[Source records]
"""
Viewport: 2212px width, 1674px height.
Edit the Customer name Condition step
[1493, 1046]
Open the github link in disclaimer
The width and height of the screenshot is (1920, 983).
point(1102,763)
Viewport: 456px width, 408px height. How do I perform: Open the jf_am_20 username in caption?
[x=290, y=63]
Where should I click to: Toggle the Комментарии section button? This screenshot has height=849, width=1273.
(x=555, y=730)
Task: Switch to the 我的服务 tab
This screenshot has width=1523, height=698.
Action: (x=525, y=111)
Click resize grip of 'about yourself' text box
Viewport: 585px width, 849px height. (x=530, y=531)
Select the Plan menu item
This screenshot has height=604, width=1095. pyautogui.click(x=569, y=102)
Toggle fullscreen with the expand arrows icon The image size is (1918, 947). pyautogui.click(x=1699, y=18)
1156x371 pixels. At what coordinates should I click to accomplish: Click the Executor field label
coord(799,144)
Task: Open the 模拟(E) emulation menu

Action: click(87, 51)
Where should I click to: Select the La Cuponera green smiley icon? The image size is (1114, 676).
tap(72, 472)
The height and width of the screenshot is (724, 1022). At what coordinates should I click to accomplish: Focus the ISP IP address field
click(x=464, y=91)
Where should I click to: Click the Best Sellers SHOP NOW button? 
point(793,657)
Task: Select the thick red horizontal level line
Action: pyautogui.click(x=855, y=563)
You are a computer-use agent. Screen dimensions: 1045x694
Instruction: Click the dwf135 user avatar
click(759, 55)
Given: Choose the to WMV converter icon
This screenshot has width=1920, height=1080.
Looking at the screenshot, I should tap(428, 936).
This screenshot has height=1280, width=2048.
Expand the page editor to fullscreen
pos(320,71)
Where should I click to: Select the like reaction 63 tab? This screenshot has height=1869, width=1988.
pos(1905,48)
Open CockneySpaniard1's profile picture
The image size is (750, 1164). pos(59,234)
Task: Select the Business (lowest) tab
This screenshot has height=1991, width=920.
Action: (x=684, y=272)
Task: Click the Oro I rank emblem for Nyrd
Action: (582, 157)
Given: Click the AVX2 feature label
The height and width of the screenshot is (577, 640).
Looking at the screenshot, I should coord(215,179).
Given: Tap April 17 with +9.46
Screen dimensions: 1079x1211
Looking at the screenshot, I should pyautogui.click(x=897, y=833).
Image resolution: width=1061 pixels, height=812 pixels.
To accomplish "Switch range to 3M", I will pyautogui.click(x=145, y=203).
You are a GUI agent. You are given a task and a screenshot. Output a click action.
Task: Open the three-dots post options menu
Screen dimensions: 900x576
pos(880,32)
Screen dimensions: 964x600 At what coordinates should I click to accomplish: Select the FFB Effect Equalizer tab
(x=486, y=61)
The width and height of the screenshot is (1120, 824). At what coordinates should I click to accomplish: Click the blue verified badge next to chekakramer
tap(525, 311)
"""
> [Task instructions]
All entries above should be duplicated exactly, none omitted.

> [Exercise output]
Viewport: 2212px width, 1674px height.
Edit the Customer name Condition step
[1493, 1046]
Open the github link in disclaimer
The width and height of the screenshot is (1920, 983).
point(1102,763)
Viewport: 456px width, 408px height. How do I perform: Open the jf_am_20 username in caption?
[x=290, y=63]
Where should I click to: Toggle the Комментарии section button? This screenshot has height=849, width=1273.
(x=555, y=730)
Task: Switch to the 我的服务 tab
This screenshot has width=1523, height=698.
Action: (x=525, y=111)
Click resize grip of 'about yourself' text box
Viewport: 585px width, 849px height. (x=530, y=531)
Select the Plan menu item
This screenshot has height=604, width=1095. pyautogui.click(x=569, y=102)
Toggle fullscreen with the expand arrows icon The image size is (1918, 947). pyautogui.click(x=1699, y=18)
1156x371 pixels. At what coordinates should I click to accomplish: Click the Executor field label
coord(799,144)
Task: Open the 模拟(E) emulation menu

Action: click(87, 51)
Where should I click to: Select the La Cuponera green smiley icon? The image size is (1114, 676).
tap(72, 472)
The height and width of the screenshot is (724, 1022). At what coordinates should I click to accomplish: Focus the ISP IP address field
click(x=464, y=91)
Where should I click to: Click the Best Sellers SHOP NOW button? 
point(793,657)
Task: Select the thick red horizontal level line
Action: pyautogui.click(x=855, y=563)
You are a computer-use agent. Screen dimensions: 1045x694
Instruction: Click the dwf135 user avatar
click(759, 55)
Given: Choose the to WMV converter icon
This screenshot has width=1920, height=1080.
Looking at the screenshot, I should tap(428, 936).
This screenshot has height=1280, width=2048.
Expand the page editor to fullscreen
pos(320,71)
Where should I click to: Select the like reaction 63 tab? This screenshot has height=1869, width=1988.
pos(1905,48)
Open CockneySpaniard1's profile picture
The image size is (750, 1164). pos(59,234)
Task: Select the Business (lowest) tab
This screenshot has height=1991, width=920.
Action: (x=684, y=272)
Task: Click the Oro I rank emblem for Nyrd
Action: (582, 157)
Given: Click the AVX2 feature label
The height and width of the screenshot is (577, 640).
Looking at the screenshot, I should coord(215,179).
Given: Tap April 17 with +9.46
Screen dimensions: 1079x1211
Looking at the screenshot, I should pyautogui.click(x=897, y=833).
Image resolution: width=1061 pixels, height=812 pixels.
To accomplish "Switch range to 3M", I will pyautogui.click(x=145, y=203).
You are a GUI agent. You are given a task and a screenshot. Output a click action.
Task: Open the three-dots post options menu
Screen dimensions: 900x576
pos(880,32)
Screen dimensions: 964x600 At what coordinates should I click to accomplish: Select the FFB Effect Equalizer tab
(x=486, y=61)
The width and height of the screenshot is (1120, 824). At what coordinates should I click to accomplish: Click the blue verified badge next to chekakramer
tap(525, 311)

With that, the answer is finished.